### Task instructions
Among the entries, find the lines with the string "arrow" and copy them.

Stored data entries
_ _ _ _ _ _ _
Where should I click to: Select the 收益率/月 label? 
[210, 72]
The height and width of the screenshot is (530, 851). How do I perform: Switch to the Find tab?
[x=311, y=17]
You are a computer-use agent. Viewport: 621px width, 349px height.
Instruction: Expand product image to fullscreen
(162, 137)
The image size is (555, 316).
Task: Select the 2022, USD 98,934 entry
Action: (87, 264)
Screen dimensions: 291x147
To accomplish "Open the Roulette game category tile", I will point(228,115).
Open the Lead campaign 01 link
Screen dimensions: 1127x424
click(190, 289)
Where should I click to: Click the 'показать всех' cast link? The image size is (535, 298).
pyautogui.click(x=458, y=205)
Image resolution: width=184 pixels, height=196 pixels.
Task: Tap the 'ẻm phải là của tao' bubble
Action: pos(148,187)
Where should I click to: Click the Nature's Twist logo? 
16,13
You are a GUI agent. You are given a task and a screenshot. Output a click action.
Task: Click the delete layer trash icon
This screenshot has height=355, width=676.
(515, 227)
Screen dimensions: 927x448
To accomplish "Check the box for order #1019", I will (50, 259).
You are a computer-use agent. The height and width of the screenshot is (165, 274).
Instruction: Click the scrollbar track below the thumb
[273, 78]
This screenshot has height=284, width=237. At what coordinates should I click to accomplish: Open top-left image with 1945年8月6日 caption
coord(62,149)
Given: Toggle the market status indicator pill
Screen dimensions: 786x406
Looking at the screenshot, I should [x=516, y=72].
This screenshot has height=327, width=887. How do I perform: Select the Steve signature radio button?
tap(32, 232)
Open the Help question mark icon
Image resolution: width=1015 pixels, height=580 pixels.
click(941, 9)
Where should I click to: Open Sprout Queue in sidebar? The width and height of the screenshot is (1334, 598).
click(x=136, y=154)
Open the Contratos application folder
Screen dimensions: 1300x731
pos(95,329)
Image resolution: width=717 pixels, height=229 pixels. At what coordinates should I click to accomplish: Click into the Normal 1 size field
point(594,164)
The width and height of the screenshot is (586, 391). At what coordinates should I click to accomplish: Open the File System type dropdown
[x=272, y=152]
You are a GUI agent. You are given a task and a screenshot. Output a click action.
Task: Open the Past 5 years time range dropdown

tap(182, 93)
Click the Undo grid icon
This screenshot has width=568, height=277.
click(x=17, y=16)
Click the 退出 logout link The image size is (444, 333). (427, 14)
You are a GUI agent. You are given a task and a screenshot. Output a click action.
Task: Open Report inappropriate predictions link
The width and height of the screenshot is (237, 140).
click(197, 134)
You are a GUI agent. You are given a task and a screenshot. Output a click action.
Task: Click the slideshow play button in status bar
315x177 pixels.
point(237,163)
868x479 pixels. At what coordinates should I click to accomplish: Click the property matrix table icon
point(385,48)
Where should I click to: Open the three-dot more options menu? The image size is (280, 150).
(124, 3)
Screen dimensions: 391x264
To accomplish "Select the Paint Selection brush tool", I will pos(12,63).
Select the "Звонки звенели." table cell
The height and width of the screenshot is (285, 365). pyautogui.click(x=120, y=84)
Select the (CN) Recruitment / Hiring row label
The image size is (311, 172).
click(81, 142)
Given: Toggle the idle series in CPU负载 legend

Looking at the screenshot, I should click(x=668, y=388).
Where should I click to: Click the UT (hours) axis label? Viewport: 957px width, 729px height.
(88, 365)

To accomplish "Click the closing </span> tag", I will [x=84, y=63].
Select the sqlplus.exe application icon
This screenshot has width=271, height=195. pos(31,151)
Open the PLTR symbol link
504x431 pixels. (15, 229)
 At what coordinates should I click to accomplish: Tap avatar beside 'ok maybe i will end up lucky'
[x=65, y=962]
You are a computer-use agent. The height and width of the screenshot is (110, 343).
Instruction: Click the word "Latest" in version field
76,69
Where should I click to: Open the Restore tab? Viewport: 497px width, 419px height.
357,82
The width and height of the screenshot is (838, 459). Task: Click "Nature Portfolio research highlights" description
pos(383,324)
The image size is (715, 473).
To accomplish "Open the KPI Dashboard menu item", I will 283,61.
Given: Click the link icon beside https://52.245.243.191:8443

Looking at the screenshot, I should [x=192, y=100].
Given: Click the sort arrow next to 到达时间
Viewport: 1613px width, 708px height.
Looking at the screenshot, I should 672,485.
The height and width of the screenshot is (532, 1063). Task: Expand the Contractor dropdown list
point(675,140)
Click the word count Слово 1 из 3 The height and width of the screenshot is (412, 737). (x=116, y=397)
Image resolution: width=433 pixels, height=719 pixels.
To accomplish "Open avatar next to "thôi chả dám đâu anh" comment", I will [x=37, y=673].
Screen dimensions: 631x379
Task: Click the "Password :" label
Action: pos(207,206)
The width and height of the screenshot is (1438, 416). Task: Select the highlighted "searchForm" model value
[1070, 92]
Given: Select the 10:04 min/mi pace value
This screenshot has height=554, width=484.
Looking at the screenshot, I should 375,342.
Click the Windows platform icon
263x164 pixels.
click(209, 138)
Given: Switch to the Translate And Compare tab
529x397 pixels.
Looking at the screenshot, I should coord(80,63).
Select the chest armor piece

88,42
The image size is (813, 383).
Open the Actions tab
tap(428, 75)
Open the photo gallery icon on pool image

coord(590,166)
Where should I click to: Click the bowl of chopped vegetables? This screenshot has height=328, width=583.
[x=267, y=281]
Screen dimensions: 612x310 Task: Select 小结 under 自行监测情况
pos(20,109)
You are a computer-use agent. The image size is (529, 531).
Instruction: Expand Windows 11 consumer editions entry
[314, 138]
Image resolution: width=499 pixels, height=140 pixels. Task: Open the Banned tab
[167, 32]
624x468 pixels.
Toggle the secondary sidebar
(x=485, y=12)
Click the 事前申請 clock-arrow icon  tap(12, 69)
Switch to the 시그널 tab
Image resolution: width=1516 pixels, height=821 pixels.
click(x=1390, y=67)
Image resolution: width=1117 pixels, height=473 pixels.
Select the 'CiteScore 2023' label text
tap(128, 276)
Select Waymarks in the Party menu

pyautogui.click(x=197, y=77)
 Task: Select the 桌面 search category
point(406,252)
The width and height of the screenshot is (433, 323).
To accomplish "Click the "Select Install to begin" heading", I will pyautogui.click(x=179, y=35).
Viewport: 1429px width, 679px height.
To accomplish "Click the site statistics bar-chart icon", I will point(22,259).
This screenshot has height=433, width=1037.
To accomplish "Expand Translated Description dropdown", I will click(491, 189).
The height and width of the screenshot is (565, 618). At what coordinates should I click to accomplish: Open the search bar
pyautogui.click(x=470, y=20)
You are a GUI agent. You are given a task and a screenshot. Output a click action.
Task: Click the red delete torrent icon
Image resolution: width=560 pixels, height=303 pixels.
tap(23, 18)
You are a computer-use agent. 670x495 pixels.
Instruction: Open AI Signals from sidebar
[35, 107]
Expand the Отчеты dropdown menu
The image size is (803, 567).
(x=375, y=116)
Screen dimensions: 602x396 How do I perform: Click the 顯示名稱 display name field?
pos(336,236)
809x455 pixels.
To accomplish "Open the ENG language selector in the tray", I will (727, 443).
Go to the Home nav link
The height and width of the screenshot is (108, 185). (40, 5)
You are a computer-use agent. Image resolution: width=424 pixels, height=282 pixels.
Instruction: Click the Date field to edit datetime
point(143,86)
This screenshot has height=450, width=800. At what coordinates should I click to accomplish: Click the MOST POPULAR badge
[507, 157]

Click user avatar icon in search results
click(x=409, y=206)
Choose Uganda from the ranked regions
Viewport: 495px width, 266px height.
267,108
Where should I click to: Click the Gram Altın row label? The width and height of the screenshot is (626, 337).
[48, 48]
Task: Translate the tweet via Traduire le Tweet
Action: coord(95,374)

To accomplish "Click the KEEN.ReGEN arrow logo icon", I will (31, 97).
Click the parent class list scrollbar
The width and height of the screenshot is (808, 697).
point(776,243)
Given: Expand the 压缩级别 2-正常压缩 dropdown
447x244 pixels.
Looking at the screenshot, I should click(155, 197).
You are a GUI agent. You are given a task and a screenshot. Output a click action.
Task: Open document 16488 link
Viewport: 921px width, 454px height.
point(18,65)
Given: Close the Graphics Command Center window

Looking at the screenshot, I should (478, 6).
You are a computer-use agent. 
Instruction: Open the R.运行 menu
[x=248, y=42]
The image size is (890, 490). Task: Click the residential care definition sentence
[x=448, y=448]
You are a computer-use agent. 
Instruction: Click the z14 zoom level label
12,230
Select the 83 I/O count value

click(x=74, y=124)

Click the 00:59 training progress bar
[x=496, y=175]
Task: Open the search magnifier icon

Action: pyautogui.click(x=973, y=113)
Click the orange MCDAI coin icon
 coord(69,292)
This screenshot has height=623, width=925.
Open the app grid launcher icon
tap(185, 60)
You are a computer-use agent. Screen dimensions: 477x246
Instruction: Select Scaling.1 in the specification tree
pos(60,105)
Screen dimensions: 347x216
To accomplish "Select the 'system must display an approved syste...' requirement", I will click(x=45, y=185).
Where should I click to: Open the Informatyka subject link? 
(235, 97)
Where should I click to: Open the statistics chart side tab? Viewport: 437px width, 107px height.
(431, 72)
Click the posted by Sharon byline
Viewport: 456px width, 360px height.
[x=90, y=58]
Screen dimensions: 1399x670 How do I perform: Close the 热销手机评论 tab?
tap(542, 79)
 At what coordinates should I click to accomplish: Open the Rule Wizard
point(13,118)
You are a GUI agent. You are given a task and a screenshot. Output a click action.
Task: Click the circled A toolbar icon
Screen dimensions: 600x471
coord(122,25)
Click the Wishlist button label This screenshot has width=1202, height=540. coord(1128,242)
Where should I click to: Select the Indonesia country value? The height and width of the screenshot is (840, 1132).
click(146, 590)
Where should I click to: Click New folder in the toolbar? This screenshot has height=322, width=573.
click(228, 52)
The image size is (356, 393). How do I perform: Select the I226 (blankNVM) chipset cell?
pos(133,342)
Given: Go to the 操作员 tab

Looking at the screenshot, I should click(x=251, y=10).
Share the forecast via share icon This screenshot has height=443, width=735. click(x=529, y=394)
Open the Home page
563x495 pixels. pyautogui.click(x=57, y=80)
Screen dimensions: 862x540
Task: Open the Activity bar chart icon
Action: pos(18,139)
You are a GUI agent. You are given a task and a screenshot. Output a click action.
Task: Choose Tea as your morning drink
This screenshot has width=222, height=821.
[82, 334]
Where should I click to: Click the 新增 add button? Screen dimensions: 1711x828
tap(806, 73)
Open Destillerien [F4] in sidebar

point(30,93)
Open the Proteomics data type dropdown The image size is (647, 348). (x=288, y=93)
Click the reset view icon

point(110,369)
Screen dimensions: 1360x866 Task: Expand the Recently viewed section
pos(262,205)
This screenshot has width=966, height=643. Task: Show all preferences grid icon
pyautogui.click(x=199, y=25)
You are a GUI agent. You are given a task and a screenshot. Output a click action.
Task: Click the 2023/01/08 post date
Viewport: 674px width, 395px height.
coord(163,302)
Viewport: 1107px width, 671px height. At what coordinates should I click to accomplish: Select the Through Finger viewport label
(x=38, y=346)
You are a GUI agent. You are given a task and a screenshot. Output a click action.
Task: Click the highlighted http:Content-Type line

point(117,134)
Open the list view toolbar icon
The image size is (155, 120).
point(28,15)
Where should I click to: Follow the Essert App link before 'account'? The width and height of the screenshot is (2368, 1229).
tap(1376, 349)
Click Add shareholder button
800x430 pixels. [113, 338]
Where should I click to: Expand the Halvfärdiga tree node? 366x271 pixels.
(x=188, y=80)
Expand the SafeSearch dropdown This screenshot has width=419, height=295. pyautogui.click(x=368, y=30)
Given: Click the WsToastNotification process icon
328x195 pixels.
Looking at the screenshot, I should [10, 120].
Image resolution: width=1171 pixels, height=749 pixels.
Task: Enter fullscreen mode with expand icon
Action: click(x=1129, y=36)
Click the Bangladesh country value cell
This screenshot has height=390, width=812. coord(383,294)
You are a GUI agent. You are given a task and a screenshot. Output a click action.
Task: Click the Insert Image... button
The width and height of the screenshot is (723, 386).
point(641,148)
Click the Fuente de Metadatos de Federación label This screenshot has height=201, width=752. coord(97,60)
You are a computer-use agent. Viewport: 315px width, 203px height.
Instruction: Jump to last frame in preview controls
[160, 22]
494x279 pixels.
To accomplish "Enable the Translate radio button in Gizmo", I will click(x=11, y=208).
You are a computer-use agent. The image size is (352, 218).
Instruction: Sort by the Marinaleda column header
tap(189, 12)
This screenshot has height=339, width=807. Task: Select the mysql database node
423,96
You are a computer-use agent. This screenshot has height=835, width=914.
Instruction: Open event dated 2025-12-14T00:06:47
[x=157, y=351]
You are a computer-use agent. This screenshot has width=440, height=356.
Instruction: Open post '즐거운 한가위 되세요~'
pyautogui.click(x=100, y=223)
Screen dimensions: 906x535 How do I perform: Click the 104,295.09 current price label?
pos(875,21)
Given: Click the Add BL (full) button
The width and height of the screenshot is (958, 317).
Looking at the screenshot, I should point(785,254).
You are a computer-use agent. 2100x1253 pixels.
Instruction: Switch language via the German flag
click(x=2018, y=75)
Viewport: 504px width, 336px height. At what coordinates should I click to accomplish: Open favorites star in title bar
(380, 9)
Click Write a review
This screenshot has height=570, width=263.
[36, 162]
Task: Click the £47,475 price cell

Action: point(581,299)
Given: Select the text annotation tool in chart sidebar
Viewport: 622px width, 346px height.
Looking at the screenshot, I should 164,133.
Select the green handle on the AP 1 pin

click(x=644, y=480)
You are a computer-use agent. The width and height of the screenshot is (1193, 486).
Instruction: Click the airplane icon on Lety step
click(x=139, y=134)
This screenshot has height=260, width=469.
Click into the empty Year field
_ _ _ _ _ _ _
### Solution below
Given: Click the sort arrow next to 到达时间
Click the 事前申請 clock-arrow icon  tap(12, 69)
To accomplish "Click the KEEN.ReGEN arrow logo icon", I will (31, 97).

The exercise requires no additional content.